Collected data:
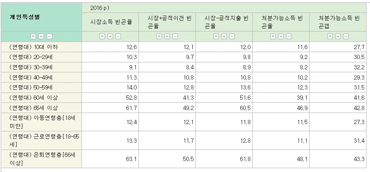Sort 시장-공적지출 빈곤율 column descending
Image resolution: width=370 pixels, height=172 pixels.
224,37
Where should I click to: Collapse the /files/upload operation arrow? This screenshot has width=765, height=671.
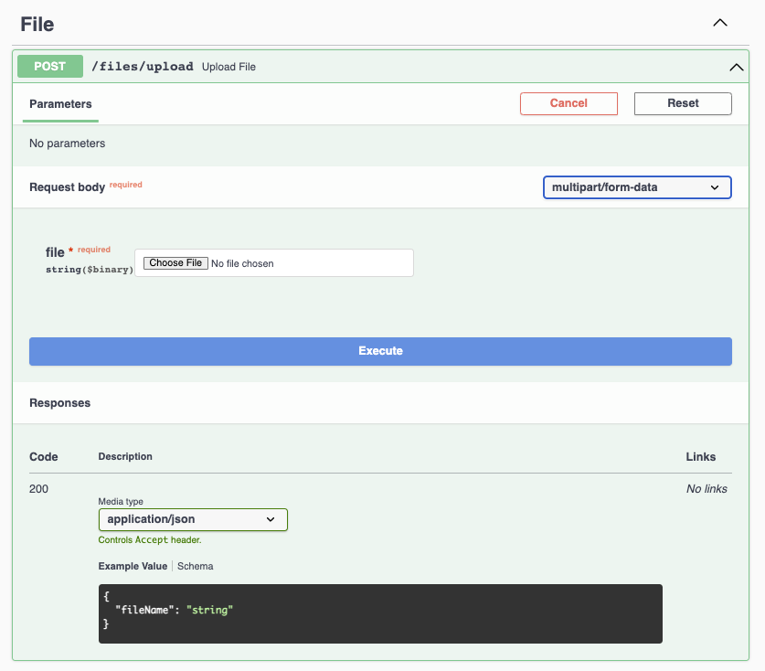tap(735, 67)
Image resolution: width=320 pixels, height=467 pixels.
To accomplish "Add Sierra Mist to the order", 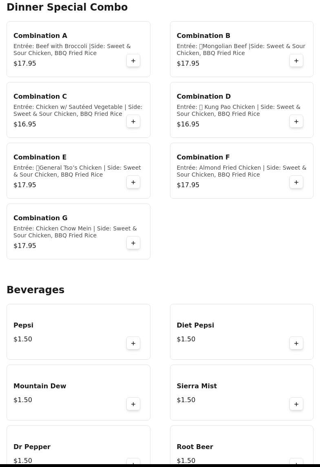I will pos(296,404).
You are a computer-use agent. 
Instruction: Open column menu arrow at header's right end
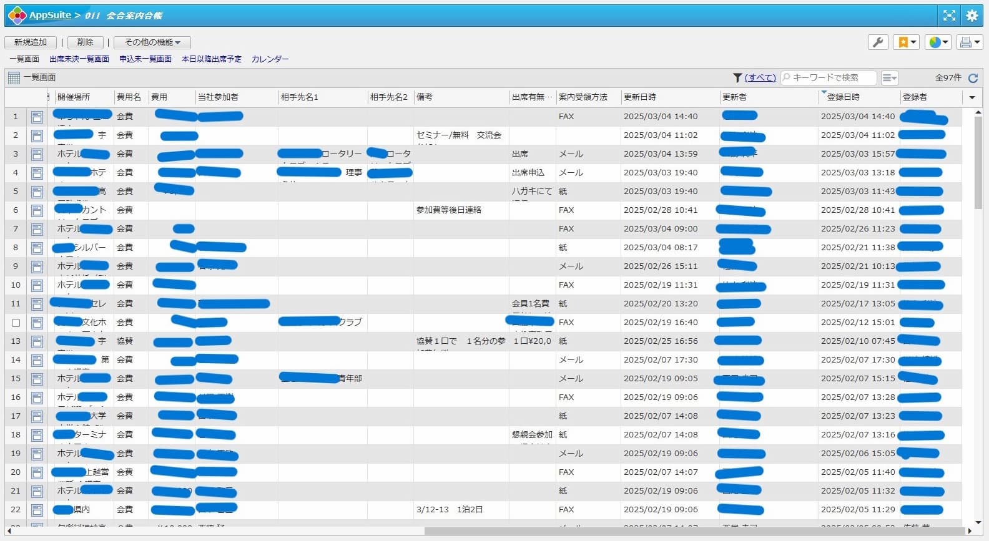tap(972, 97)
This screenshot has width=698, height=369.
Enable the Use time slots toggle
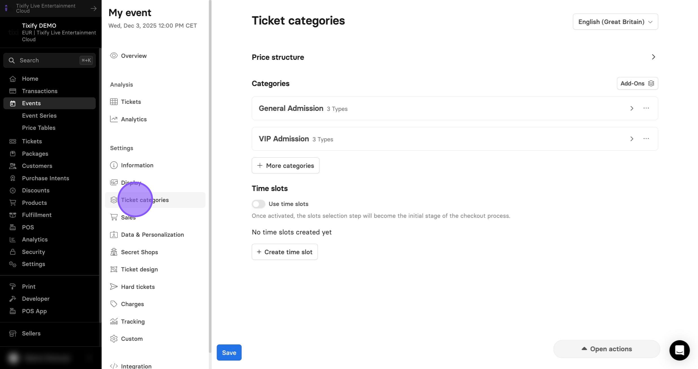coord(259,204)
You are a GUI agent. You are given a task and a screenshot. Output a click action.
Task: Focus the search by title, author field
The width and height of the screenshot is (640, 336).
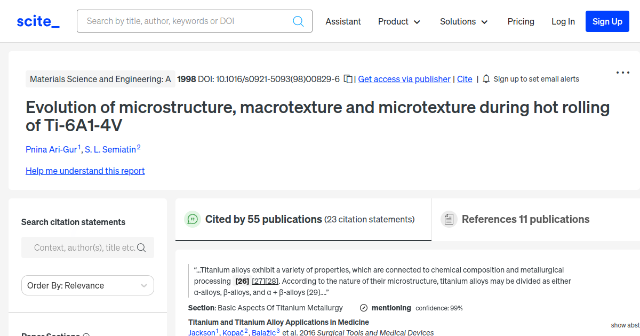point(187,21)
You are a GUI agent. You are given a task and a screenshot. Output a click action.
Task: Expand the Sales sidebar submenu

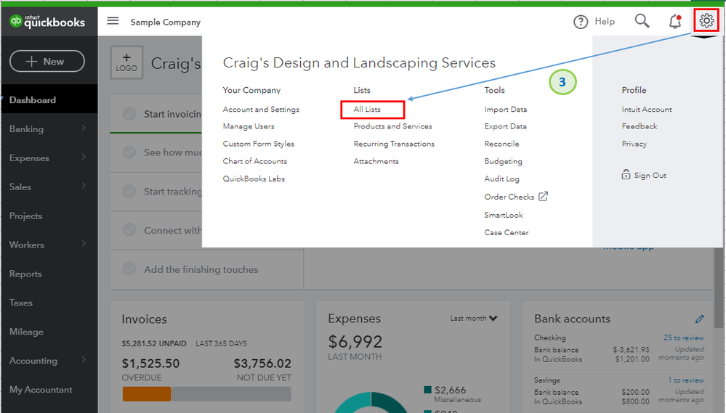coord(84,187)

◆ EXERCISE OBJECTIVE: The answer consists solely of the lines from the one holding "The width and" through the last line of the entries above, set down verbatim, without any pictures.

◆ WRITTEN SOLUTION:
The width and height of the screenshot is (640, 336).
point(187,21)
You are a GUI agent. You are given a task and a screenshot. Output a click action.
Task: Expand the Sales sidebar submenu

coord(84,187)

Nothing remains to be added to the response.